Our HACC is provisioned and managed based on Infrastructure as Code (IaC) and Ansible Automation Platform (AAP). Just as the same source code always generates the same binary, an IaC model generates the same environment every time it deploys. This allows us to reset the whole infrastructure to a defined state at any time. In fact, we can re-install and set up from scratch—without other interaction—all of the servers in our cluster in about an hour.

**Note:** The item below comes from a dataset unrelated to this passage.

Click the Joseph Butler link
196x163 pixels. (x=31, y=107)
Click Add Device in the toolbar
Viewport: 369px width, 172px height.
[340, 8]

The following figure shows a simplified model of HACC’s Ansible automation platform:
Ansible Automation Platform (AAP).
The playbooks defining our cluster are grouped into two categories: IaaS and PaaS playbooks. We refer the IaaS playbooks to the YAML files describing the infrastructure itself. This relates to the OS installation (including the definitions of partition sizes and similar lower-level attributes), virtual machines, networking setup, load balancers, connection topologies, and Debian package installation. With the PaaS playbooks, we take care of installing the software allowing users to develop their heterogeneous accelerated applications.
Thanks to IaC and AAP, we can easily follow Xilinx’s tools versioning release schedule as mentioned in Releases.
In order to maintain the health and performance of our cluster, two different pipelines are executed to ensure servers sanity and optimal functionality:
- Weekly pipeline on build servers: Deals with memory leak mitigation, resource cleanup, consistent performance, and improved reliability.
- Daily pipeline on deployment servers: In addition, ensures that all servers are reverted to the Vitis Workflow at the beginning of the day.
The exact pipeline execution times are reflected on the booking system itself.